Yesterday, San Francisco voters handily voted in favor of Measure B. That’s a ballot initiative that will make it more difficult to construct tall buildings on the San Francisco waterfront by requiring buildings over a certain size to obtain voter approval via referendum.

As discerning Bay Area progressives like Mother Jones editor Clara Jeffery and Netroots Nation executive director Raven Brooks are aware, this is only going to exacerbate San Francisco’s housing affordability problems.

Anywhere you look, local real-estate markets and regulatory dynamics are complicated. But in San Francisco there is a basic underlying reality. The city’s physical dimensions are constrained, and a lot of people would like to live and work there. Thanks to the miraculous technology of the elevator, it is perfectly possible for lots of people to live and work in a small geographical area via the mechanism of tall buildings.
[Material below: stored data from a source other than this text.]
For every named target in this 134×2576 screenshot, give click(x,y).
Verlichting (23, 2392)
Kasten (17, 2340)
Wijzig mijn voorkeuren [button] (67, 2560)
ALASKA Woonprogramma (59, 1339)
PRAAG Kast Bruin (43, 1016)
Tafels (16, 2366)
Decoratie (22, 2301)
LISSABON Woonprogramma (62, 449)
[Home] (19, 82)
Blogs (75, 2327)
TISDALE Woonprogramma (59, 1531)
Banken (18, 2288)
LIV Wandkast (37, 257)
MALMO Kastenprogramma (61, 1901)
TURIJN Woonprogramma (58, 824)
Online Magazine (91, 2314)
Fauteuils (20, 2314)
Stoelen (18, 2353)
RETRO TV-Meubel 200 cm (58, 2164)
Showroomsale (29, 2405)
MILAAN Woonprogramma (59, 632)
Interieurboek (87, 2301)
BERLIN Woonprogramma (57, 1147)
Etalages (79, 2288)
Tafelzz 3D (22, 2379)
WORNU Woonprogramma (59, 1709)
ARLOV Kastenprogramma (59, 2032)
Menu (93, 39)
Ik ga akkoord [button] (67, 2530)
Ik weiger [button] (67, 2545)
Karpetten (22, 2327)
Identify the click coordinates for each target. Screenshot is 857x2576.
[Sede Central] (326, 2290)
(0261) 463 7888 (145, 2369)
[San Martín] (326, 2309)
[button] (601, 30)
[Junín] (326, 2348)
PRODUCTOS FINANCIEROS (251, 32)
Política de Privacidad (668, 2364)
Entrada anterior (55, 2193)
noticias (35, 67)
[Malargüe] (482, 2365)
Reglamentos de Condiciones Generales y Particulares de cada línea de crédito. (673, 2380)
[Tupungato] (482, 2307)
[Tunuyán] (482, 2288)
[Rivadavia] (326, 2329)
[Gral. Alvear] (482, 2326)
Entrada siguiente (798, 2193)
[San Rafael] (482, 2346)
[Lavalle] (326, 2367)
But when tall buildings are banned, space becomes scarcer. And when space is scarce, the tendency is that the richest people around will be the ones who are able to bid for it.

There are lots of things you can try to do to reallocate some scarce square footage away from the richest people and to some other folks. But as long as you have the scarcity, you’re going to have yourself some haves and some have-nots. To make real progress you need to reduce scarcity, and that means making it easier to add buildings, not harder.